From a New York Times Magazine story on torch singer Shelby Lynne:

“Do you know the difference between the words ‘bringing’ and ‘taking’?” she practically whispered into my sleeve, as if not to embarrass me. “Because you just used one of them incorrectly.” I do know the difference, and though I couldn’t remember what I said, I agreed with her anyway, dizzied by the sudden altitude of the conversation. Lynne then proceeded to conduct a sobering mini-symposium on grammar: subjective and objective cases; “begging” versus “raising” the question; parts of speech. “It’s all about using the proper pronouns,” she asserted with the calm authority of a linguistics maven promoting her latest book on NPR.

The Salad Dodger

Wordie’s mole at the The Wall Street Journal has forwarded another worthwhile post, this one from the WSJ Health Blog. The WotY is a global phenomenon*, and Heather Won Tesoriero posts about some gems in the ‘health’ category of the Word of the Year contest sponsored by the Macquarie Dictionary in Australia.

My favorite by far is “salad dodger,” defined as an overweight person. I envision an Artful Dodger focused solely on junk food, quietly pocketing moon pies while avoiding the soy police.

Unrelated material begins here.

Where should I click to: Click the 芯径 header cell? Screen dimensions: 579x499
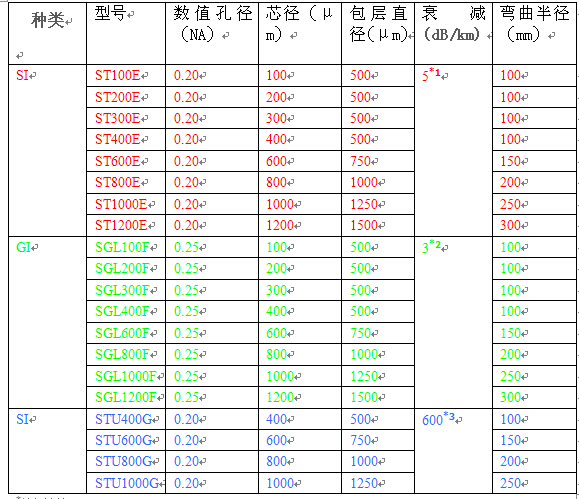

* And an exhausting one. I’m embarrassed to say I haven’t even blogged about the American Dialect Society’s recently annointed WotY. I very much like their choices and their attitude, both of which are better than most of the commercial WotY offerings. But I’m suffering a bit of WotY fatigue**. I’ll try to get fired up, as Obama (and Hillary) would say, this weekend.

** Doubly embarrassing is that I have given short shrift to Wordie’s own grassroots WotY movement, which has been great fun to watch from the sidelines. Though part of me thinks it might function best as a phantom WotY, forever discussed but never announced.

Depraved and Insulting English

The latest in the seemingly endless line of upper-middle brow treatises on bad words to come to my attention (thanks sionnach!) is Depraved and Insulting English, by Peter Novobatzky and Ammon Shea.

I haven’t read it yet, but judging from reviews and the tidbits sionnach has graced us with, many entries look almost medical–the authors seem to draw more on Latin and Greek than stalwart Anglo Saxon. Which probably makes it all the easier–and more fun!–to slip innocuous-sounding gems like lotium into conversation.

Kids Still Read

Fred Wilson has a post on his family’s media consumption in which he talks about his kids’ attitudes towards movies, TV (watched as often as not on DVD), the web, video games, radio, magazines, newspapers, and books.

For the most part it’s what I’d guess kids would be doing: watching video, playing games, spending time on Facebook. There are a few happy surprises, though. Magazines are holding their own. Hard to say how typical this is–I don’t have any insight into the health of the magazine industry–but it surprised me. I had assumed magazines were in the same world of hurt as newspapers.

Most notable, though, is that reading books is apparently alive and well at the Wilson’s: “They still read books the way we did as kids. That doesn’t seem to have changed a bit. They read them for school, they read them for entertainment, and they read them lying in bed waiting to be tired enough to turn off the lights.”

I found that absolutely uplifting, and anecdotal confirmation of something I’ve previously blogged: there is no replacement for long-form narrative text. Eventually that text may be displayed on an improved Kindle, as soon as someone (Apple or Amazon, most likely) gets it right. The exact delivery method doesn’t concern me much. But that kids still take pleasure in reading books? That concerns me greatly, and it’s great to hear of books holding their own in a home full of other glittering distractions.